● PROBLEM DESCRIPTION
Could you copy exactly the lines from the one containing "You are a GUI" through the last line of the records, leaving out every picture?

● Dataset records
== Segment start ==
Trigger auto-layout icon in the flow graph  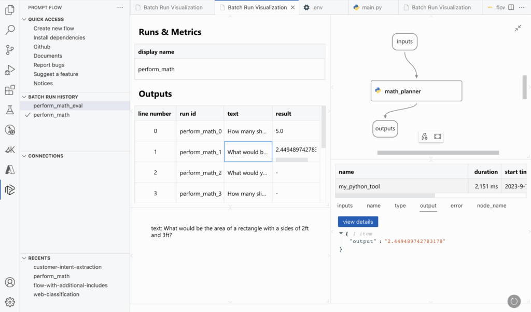tap(424, 137)
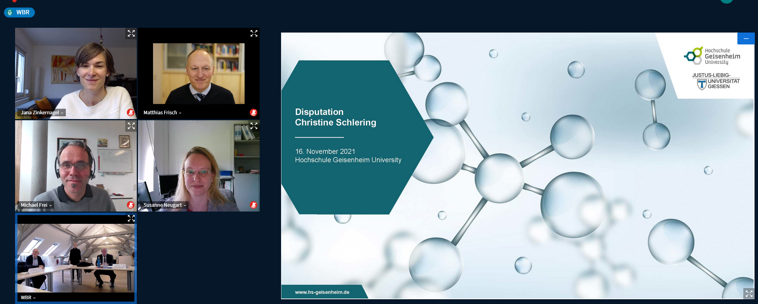Expand Michael Frei's video to fullscreen
The height and width of the screenshot is (304, 758).
click(x=131, y=126)
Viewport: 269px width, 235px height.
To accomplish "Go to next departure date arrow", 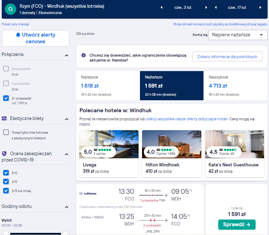I will (206, 7).
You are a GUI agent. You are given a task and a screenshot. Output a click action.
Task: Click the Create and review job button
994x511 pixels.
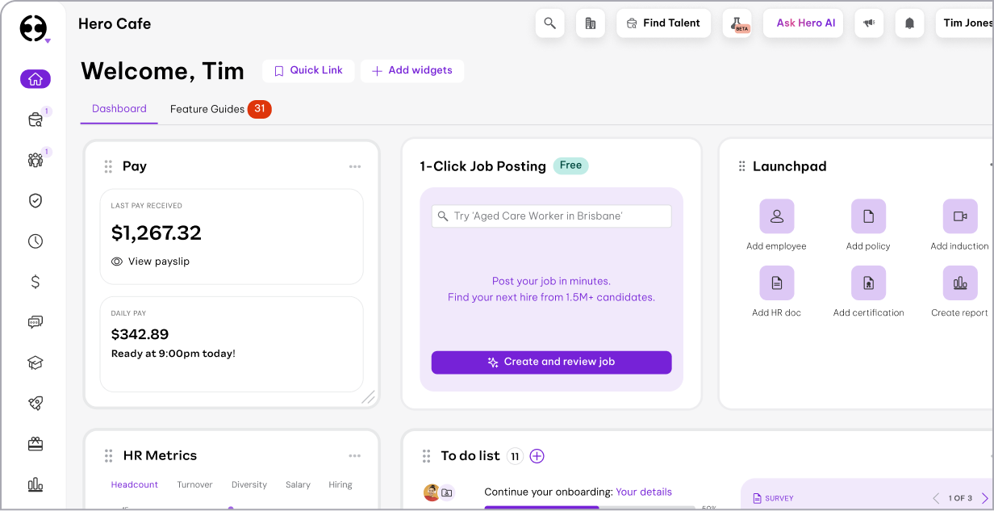pyautogui.click(x=551, y=362)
== Segment end ==
● ANSWER TO THIS EXERCISE
You are a GUI agent. You are given a task and a screenshot. Output a click action.
Task: Click the Create and review job button
994x511 pixels.
pyautogui.click(x=551, y=362)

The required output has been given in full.